An Open-Source Microfluidic Pump For Your Science Needs

When it comes to research in fields such as chemistry or biology, historically these are things that have taken place in well-financed labs in commercial settings or academic institutions. However, with the wealth of technology available to the average person today, a movement has sprung up of those that run advanced experiments in the comfort of their own home laboratory. For those needing to work with very tiny amounts of liquid, [Josh’s] microfluidics pump may be just the ticket.

Consisting of a series of stepper-motor driven pumps, the hardware is inspired by modern 3D printer designs. The motors used are all common NEMA items, and the whole system is driven by the popular Marlin firmware. The reported performance is impressive, delivering up to 15 mL/min with accuracy to 0.1uL/min.

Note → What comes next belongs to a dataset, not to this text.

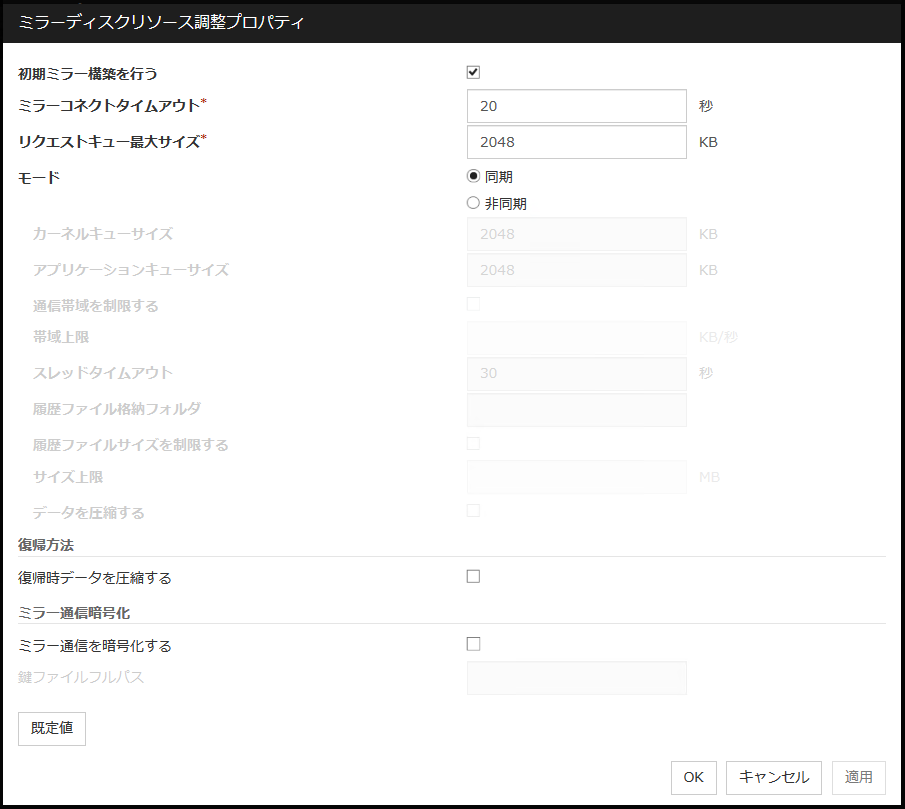Enable ミラー通信を暗号化する checkbox
The image size is (905, 809).
click(474, 644)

That’s a truly tiny amount of fluid, and the device could prove highly useful to those exploring genetics or biology at home.

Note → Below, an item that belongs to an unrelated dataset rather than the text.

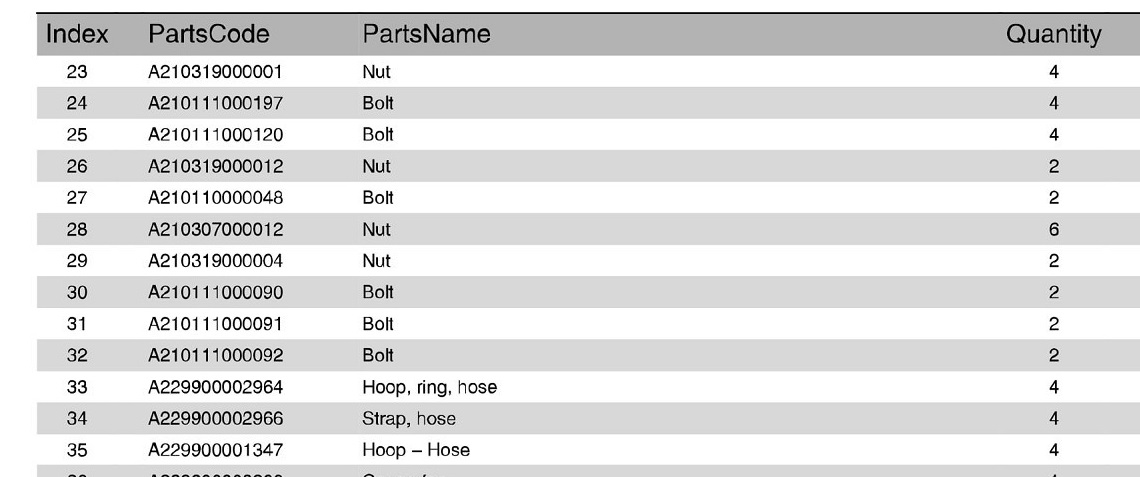
Task: Click part code A229900002964
Action: (215, 387)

The great thing about this build is that it’s open source. [Josh] took the time to ensure that it was easily moddable to work with different tubing and materials, such that others could spin up a copy using whatever was readily available in their area. Performance will naturally vary, but if you’re experienced enough to build a microfluidic pump, you’re experienced enough to calibrate it, too. Design files are on Github for those keen to build their own.

We’ve seen other builds in this area before, too. We look forward to seeing some fun science done with [Josh]’s build, and look forward to seeing more DIY science gear in the future!

8 thoughts on “An Open-Source Microfluidic Pump For Your Science Needs

  1. If you switch to using a Smoothieboard ( which would likely work as a drop-in replacement to Marlin-based hardware ), you gain the fact that Smoothie’s chip has a RTC, which you can use to be way more accurate in terms of volumes over time. I did some work on this attempting to create syringe pumps when hospitals here in France were critically lacking in them, so if you go this route I can probably give some assistance. wolf.arthur@gmail.com

  2. A few years ago, I’d look at that photo and say “Neat! They 3D printed a case for that, it looks very professional”
    Now, I look at those and think “Ugh! Another 3D printed case! Why didn’t they just put it in a milk carton?”
    B^)

    1. So you’re just going to guess from miles away when they need watering? … if you’re going to do it by time, use a timer, if you’re going to have them report how damp/dry they are, use that to trigger it.

      1. I never said I’d guess. I simply didn’t elaborate on an entire setup.

        I grow a lot of herbs at home, working on doing an indoor hanging herb garden in my kitchen,, and like the idea of watering and nutrient control hyper regulated through peristaltic pumps. I’d have wifi enabled moisture and oxygen sensors on each plant, accessible from my smartphone, and perhaps a camera or 2 as well on the plants for a visual.

      2. Timer is good enough to keep them alive as native plants outside adapt to the local climate. High yield factory farming requires all the sensors because it is the other way around. Still you’ll need see and feel the plants or have to deal with diseases. Can’t automate that away.

  3. peristaltic pumps need to have the tubing replaced based on the number of cycles they operate, or the tubing can break at an inopportune time. Said in another way, the advantage of that type of pump is the fluids make no contact with the actual pump mechanism, the disadvantage is if it is undesirable for that to happen one likely will keep track of the number of cycles the tubing has undergone and C&D pumping before that happens.
    This may be especially so when moving any fluids such as hazardous biological or highly toxic in nature.